Entries provided:
━━━

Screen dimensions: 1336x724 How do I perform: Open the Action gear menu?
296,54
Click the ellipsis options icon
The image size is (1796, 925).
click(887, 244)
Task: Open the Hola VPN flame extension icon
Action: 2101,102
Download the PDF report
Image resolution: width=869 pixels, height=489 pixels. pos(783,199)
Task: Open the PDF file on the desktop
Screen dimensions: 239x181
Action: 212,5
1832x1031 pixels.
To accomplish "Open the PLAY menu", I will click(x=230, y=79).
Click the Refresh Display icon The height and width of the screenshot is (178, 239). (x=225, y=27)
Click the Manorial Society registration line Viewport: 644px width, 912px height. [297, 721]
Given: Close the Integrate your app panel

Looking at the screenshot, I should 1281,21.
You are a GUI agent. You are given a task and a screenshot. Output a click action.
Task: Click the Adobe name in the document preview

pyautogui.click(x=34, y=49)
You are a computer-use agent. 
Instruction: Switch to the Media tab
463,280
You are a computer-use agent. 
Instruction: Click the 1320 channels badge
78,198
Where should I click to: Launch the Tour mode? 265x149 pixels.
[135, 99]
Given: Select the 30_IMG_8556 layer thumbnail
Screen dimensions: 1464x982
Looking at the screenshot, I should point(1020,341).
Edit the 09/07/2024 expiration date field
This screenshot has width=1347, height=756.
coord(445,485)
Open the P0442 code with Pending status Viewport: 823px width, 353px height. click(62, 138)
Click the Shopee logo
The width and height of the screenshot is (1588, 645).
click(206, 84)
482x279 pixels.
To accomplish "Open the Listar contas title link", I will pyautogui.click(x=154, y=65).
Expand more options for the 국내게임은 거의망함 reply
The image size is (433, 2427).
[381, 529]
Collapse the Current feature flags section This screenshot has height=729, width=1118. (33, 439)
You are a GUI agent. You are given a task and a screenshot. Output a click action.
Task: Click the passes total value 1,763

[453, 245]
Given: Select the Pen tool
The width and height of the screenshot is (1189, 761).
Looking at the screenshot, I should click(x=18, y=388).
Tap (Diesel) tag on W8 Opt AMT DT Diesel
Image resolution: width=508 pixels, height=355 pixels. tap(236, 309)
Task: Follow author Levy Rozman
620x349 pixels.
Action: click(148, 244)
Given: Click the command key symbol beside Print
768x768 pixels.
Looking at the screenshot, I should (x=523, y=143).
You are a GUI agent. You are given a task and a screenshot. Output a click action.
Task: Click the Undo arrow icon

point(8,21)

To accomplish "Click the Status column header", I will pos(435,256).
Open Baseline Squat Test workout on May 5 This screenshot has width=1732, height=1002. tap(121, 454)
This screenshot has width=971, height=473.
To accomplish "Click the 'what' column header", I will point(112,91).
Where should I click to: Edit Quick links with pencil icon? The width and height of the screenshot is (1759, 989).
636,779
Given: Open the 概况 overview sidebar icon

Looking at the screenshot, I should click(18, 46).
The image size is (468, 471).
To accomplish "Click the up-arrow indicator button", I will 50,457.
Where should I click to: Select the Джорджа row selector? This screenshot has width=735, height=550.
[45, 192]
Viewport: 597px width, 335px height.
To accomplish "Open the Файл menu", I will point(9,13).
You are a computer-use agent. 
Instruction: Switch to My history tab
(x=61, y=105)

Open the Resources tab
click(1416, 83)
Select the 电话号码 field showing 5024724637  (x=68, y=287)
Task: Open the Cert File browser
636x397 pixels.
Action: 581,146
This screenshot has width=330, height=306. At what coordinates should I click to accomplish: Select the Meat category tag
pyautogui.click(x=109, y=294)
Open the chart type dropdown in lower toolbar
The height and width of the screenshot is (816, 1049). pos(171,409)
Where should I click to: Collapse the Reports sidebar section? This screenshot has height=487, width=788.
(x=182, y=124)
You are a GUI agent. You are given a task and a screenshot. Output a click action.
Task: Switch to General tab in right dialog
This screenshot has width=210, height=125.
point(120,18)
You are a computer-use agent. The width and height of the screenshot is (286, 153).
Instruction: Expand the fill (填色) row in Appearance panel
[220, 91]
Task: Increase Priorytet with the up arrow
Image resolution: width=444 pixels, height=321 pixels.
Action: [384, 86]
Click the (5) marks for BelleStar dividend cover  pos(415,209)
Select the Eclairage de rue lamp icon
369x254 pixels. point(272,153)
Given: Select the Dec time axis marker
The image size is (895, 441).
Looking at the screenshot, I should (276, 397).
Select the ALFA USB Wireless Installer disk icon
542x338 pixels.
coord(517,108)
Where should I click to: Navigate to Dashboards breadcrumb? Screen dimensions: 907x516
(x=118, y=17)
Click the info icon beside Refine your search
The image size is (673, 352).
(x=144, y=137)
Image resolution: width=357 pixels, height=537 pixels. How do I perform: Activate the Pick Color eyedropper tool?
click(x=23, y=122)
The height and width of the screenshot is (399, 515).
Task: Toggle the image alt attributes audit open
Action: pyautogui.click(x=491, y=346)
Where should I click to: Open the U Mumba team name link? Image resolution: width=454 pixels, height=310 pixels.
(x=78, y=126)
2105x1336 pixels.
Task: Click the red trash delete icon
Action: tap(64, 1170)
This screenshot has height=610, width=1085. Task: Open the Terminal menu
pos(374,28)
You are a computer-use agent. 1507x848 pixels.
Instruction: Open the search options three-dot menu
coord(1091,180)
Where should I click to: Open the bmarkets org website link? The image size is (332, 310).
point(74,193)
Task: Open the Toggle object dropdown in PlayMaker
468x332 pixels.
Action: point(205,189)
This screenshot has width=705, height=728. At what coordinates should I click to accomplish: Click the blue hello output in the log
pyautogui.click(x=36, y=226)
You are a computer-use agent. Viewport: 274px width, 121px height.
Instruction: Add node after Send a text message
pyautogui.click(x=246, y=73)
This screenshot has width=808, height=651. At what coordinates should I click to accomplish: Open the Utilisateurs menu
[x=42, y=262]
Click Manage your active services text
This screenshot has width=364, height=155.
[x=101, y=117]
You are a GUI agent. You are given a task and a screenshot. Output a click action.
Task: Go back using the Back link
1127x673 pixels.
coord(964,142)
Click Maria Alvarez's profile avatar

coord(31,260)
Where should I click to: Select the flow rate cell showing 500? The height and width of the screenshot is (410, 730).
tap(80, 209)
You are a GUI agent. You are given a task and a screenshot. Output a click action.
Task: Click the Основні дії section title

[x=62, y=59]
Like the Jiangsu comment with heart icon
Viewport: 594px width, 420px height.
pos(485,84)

━━━

What needs to be done:
Put the lines above into a Markdown table with the columns "Row" and "Line". Number the rows in order and leave out the blank lines.

Correct response:
| Row | Line |
|---|---|
| 1 | Screen dimensions: 1336x724 How do I perform: Open the Action gear menu? |
| 2 | 296,54 |
| 3 | Click the ellipsis options icon |
| 4 | The image size is (1796, 925). |
| 5 | click(887, 244) |
| 6 | Task: Open the Hola VPN flame extension icon |
| 7 | Action: 2101,102 |
| 8 | Download the PDF report |
| 9 | Image resolution: width=869 pixels, height=489 pixels. pos(783,199) |
| 10 | Task: Open the PDF file on the desktop |
| 11 | Screen dimensions: 239x181 |
| 12 | Action: 212,5 |
| 13 | 1832x1031 pixels. |
| 14 | To accomplish "Open the PLAY menu", I will click(x=230, y=79). |
| 15 | Click the Refresh Display icon The height and width of the screenshot is (178, 239). (x=225, y=27) |
| 16 | Click the Manorial Society registration line Viewport: 644px width, 912px height. [297, 721] |
| 17 | Given: Close the Integrate your app panel |
| 18 | Looking at the screenshot, I should 1281,21. |
| 19 | You are a GUI agent. You are given a task and a screenshot. Output a click action. |
| 20 | Task: Click the Adobe name in the document preview |
| 21 | pyautogui.click(x=34, y=49) |
| 22 | You are a computer-use agent.  |
| 23 | Instruction: Switch to the Media tab |
| 24 | 463,280 |
| 25 | You are a computer-use agent.  |
| 26 | Instruction: Click the 1320 channels badge |
| 27 | 78,198 |
| 28 | Where should I click to: Launch the Tour mode? 265x149 pixels. |
| 29 | [135, 99] |
| 30 | Given: Select the 30_IMG_8556 layer thumbnail |
| 31 | Screen dimensions: 1464x982 |
| 32 | Looking at the screenshot, I should point(1020,341). |
| 33 | Edit the 09/07/2024 expiration date field |
| 34 | This screenshot has width=1347, height=756. |
| 35 | coord(445,485) |
| 36 | Open the P0442 code with Pending status Viewport: 823px width, 353px height. click(62, 138) |
| 37 | Click the Shopee logo |
| 38 | The width and height of the screenshot is (1588, 645). |
| 39 | click(206, 84) |
| 40 | 482x279 pixels. |
| 41 | To accomplish "Open the Listar contas title link", I will pyautogui.click(x=154, y=65). |
| 42 | Expand more options for the 국내게임은 거의망함 reply |
| 43 | The image size is (433, 2427). |
| 44 | [381, 529] |
| 45 | Collapse the Current feature flags section This screenshot has height=729, width=1118. (33, 439) |
| 46 | You are a GUI agent. You are given a task and a screenshot. Output a click action. |
| 47 | Task: Click the passes total value 1,763 |
| 48 | [453, 245] |
| 49 | Given: Select the Pen tool |
| 50 | The width and height of the screenshot is (1189, 761). |
| 51 | Looking at the screenshot, I should click(x=18, y=388). |
| 52 | Tap (Diesel) tag on W8 Opt AMT DT Diesel |
| 53 | Image resolution: width=508 pixels, height=355 pixels. tap(236, 309) |
| 54 | Task: Follow author Levy Rozman |
| 55 | 620x349 pixels. |
| 56 | Action: click(148, 244) |
| 57 | Given: Click the command key symbol beside Print |
| 58 | 768x768 pixels. |
| 59 | Looking at the screenshot, I should (x=523, y=143). |
| 60 | You are a GUI agent. You are given a task and a screenshot. Output a click action. |
| 61 | Task: Click the Undo arrow icon |
| 62 | point(8,21) |
| 63 | To accomplish "Click the Status column header", I will pos(435,256). |
| 64 | Open Baseline Squat Test workout on May 5 This screenshot has width=1732, height=1002. tap(121, 454) |
| 65 | This screenshot has width=971, height=473. |
| 66 | To accomplish "Click the 'what' column header", I will point(112,91). |
| 67 | Where should I click to: Edit Quick links with pencil icon? The width and height of the screenshot is (1759, 989). |
| 68 | 636,779 |
| 69 | Given: Open the 概况 overview sidebar icon |
| 70 | Looking at the screenshot, I should click(18, 46). |
| 71 | The image size is (468, 471). |
| 72 | To accomplish "Click the up-arrow indicator button", I will 50,457. |
| 73 | Where should I click to: Select the Джорджа row selector? This screenshot has width=735, height=550. |
| 74 | [45, 192] |
| 75 | Viewport: 597px width, 335px height. |
| 76 | To accomplish "Open the Файл menu", I will point(9,13). |
| 77 | You are a computer-use agent.  |
| 78 | Instruction: Switch to My history tab |
| 79 | (x=61, y=105) |
| 80 | Open the Resources tab |
| 81 | click(1416, 83) |
| 82 | Select the 电话号码 field showing 5024724637  (x=68, y=287) |
| 83 | Task: Open the Cert File browser |
| 84 | 636x397 pixels. |
| 85 | Action: 581,146 |
| 86 | This screenshot has width=330, height=306. At what coordinates should I click to accomplish: Select the Meat category tag |
| 87 | pyautogui.click(x=109, y=294) |
| 88 | Open the chart type dropdown in lower toolbar |
| 89 | The height and width of the screenshot is (816, 1049). pos(171,409) |
| 90 | Where should I click to: Collapse the Reports sidebar section? This screenshot has height=487, width=788. |
| 91 | (x=182, y=124) |
| 92 | You are a GUI agent. You are given a task and a screenshot. Output a click action. |
| 93 | Task: Switch to General tab in right dialog |
| 94 | This screenshot has width=210, height=125. |
| 95 | point(120,18) |
| 96 | You are a computer-use agent. The width and height of the screenshot is (286, 153). |
| 97 | Instruction: Expand the fill (填色) row in Appearance panel |
| 98 | [220, 91] |
| 99 | Task: Increase Priorytet with the up arrow |
| 100 | Image resolution: width=444 pixels, height=321 pixels. |
| 101 | Action: [384, 86] |
| 102 | Click the (5) marks for BelleStar dividend cover  pos(415,209) |
| 103 | Select the Eclairage de rue lamp icon |
| 104 | 369x254 pixels. point(272,153) |
| 105 | Given: Select the Dec time axis marker |
| 106 | The image size is (895, 441). |
| 107 | Looking at the screenshot, I should (276, 397). |
| 108 | Select the ALFA USB Wireless Installer disk icon |
| 109 | 542x338 pixels. |
| 110 | coord(517,108) |
| 111 | Where should I click to: Navigate to Dashboards breadcrumb? Screen dimensions: 907x516 |
| 112 | (x=118, y=17) |
| 113 | Click the info icon beside Refine your search |
| 114 | The image size is (673, 352). |
| 115 | (x=144, y=137) |
| 116 | Image resolution: width=357 pixels, height=537 pixels. How do I perform: Activate the Pick Color eyedropper tool? |
| 117 | click(x=23, y=122) |
| 118 | The height and width of the screenshot is (399, 515). |
| 119 | Task: Toggle the image alt attributes audit open |
| 120 | Action: pyautogui.click(x=491, y=346) |
| 121 | Where should I click to: Open the U Mumba team name link? Image resolution: width=454 pixels, height=310 pixels. |
| 122 | (x=78, y=126) |
| 123 | 2105x1336 pixels. |
| 124 | Task: Click the red trash delete icon |
| 125 | Action: tap(64, 1170) |
| 126 | This screenshot has height=610, width=1085. Task: Open the Terminal menu |
| 127 | pos(374,28) |
| 128 | You are a computer-use agent. 1507x848 pixels. |
| 129 | Instruction: Open the search options three-dot menu |
| 130 | coord(1091,180) |
| 131 | Where should I click to: Open the bmarkets org website link? The image size is (332, 310). |
| 132 | point(74,193) |
| 133 | Task: Open the Toggle object dropdown in PlayMaker |
| 134 | 468x332 pixels. |
| 135 | Action: point(205,189) |
| 136 | This screenshot has width=705, height=728. At what coordinates should I click to accomplish: Click the blue hello output in the log |
| 137 | pyautogui.click(x=36, y=226) |
| 138 | You are a computer-use agent. Viewport: 274px width, 121px height. |
| 139 | Instruction: Add node after Send a text message |
| 140 | pyautogui.click(x=246, y=73) |
| 141 | This screenshot has width=808, height=651. At what coordinates should I click to accomplish: Open the Utilisateurs menu |
| 142 | [x=42, y=262] |
| 143 | Click Manage your active services text |
| 144 | This screenshot has width=364, height=155. |
| 145 | [x=101, y=117] |
| 146 | You are a GUI agent. You are given a task and a screenshot. Output a click action. |
| 147 | Task: Go back using the Back link |
| 148 | 1127x673 pixels. |
| 149 | coord(964,142) |
| 150 | Click Maria Alvarez's profile avatar |
| 151 | coord(31,260) |
| 152 | Where should I click to: Select the flow rate cell showing 500? The height and width of the screenshot is (410, 730). |
| 153 | tap(80, 209) |
| 154 | You are a GUI agent. You are given a task and a screenshot. Output a click action. |
| 155 | Task: Click the Основні дії section title |
| 156 | [x=62, y=59] |
| 157 | Like the Jiangsu comment with heart icon |
| 158 | Viewport: 594px width, 420px height. |
| 159 | pos(485,84) |